== Text ==
Anyway back to the ship. The cabins were roomy, clean and the steward was exceptional (Reynaldo). We were celebrating our anniversary (April 1st) and received lots of goodies - certificate, anniversary card, flowers, champers and chockies and a free photo. My wife indulged in afternoon tea, which she had been so looking forward to. She was disappointed in the scones. Not particularly good with fresh cream and red-currant processed jelly. Hardly strawberry jam and clotted cream, but then again hardly afternoon tea either. A major disappointment. I watched a football match in the Golden Lion Bar and enjoyed a pint or two of Guinness. Seems she got the short-straw.
The planetarium in Illuminations is a must do and the Commodore Club and Cigar lounge are excellent - the cappuccino is a must. Illuminations also serves as a cinema and a church - so try and plan your activities as you may get all the thou-shalts and Onward Christian Soldiers when you might have been hoping for Casino Royale The library is extensive and while you are at the pointy end of the ship - you might as well have a look at the bridge. Men in uniforms looking through binoculars and looking very important but not seemingly doing much. I suppose it's a bit like flying a plane - not a lot to do between Go and Stop.
The shops on board are okay although the frequent sales that they have in the hallways appear to be selling stuff that they would seemingly never sell in the shops. The sale-clothing was not particularly good quality, but some of the gift sets were okay - but they are generally for other people and not yourself !
The casino is interesting and I tried to gain a smidgeon of understanding on the game of craps, but generally just enjoyed hooting and a hollering with our American cousins who can get overly animated around the table during a game. They roll dice, cheer and hoot, then lose or win - that's about all I learned. I did however win $50 at roulette which my wife spent on some tacky photo's that you are continuously hassled to stand for. Well at least we have a photo of us in all our finery, stood in front of another photograph of the ship As regards the general feel of the ship, I had imagined sheer opulence and was somewhat let down - not by Cunard, but possibly by my own envisaged standards. The best way of summing the dEcor and lavishness of being on the QM2 is that it is rather akin to being in Marks & Spencers for a week. I leave it you to judge whether or not this is of sufficient standard. Those I shared this snippet with generally smiled and nodded in agreement. However I must point out that the Britannia restaurant is rather grand. Don't forget there are 2300 customers and over a 1000 staff on board, so be prepared to queue - like everything else on board the queues are big. I suppose this is why the Queen Mary 2 is referred to as QM2 with a heavy emphasis on the Q.
===
**Task instructions:**
• A. Answer these questions from the cruise review, one line each:
(i) What occasion was the couple celebrating on board, and on what date?
(ii) How much did the writer win at roulette?
(iii) Which part of the ship also serves as a cinema and a church?
• B. Transcribe the cruise review from "The shops on" up to and including "not yourself !".
• C. Continue the cruise review of the QM2 from its final sentence.
The material that comes next has no connection to the cruise review above.
== Provided data ==
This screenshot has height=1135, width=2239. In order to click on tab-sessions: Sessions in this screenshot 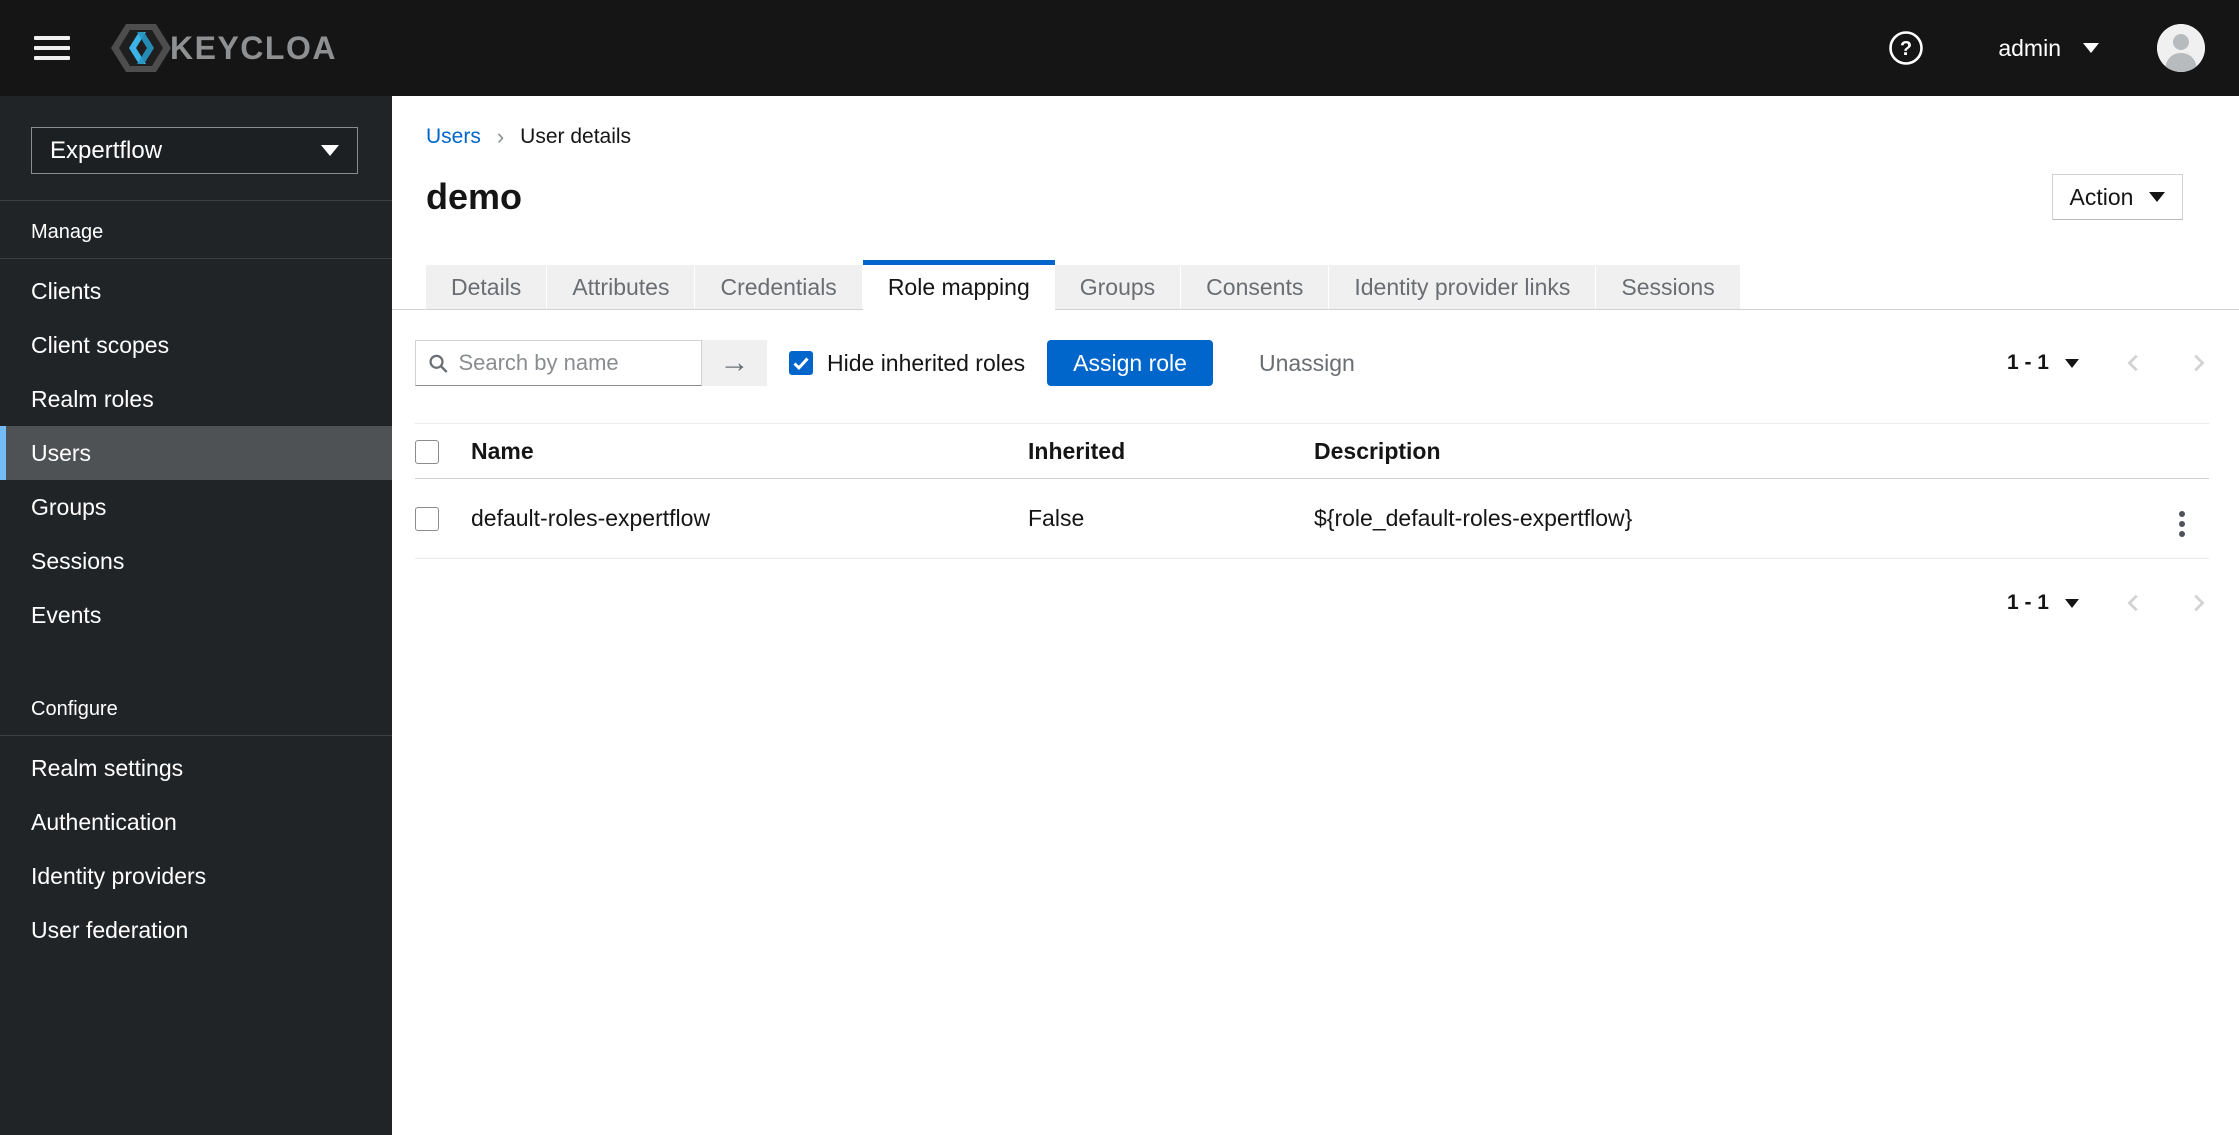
===
**Task answers:**
• A.
(i) Their anniversary, on April 1st.
(ii) $50.
(iii) Illuminations.

• B.
The shops on board are okay although the frequent sales that they have in the hallways appear to be selling stuff that they would seemingly never sell in the shops. The sale-clothing was not particularly good quality, but some of the gift sets were okay - but they are generally for other people and not yourself !

• C.
The entertainment manger / director has a rather unpleasant manner in which he continually reminds everyone of the exceptional entertainment and how hard they all work. Well thanks Mr whoever you are- but I was quite capable of forming my own opinion on this. The entertainment was excellent and they all worked hard ! He is your archetypal salesman - your best mate - someone who's doing you a favor. He may however be a good organizer - but he should avoid the limelight of interviewing guest stars or introducing the acts. He is in fact so bad, he makes Charlotte Church look good.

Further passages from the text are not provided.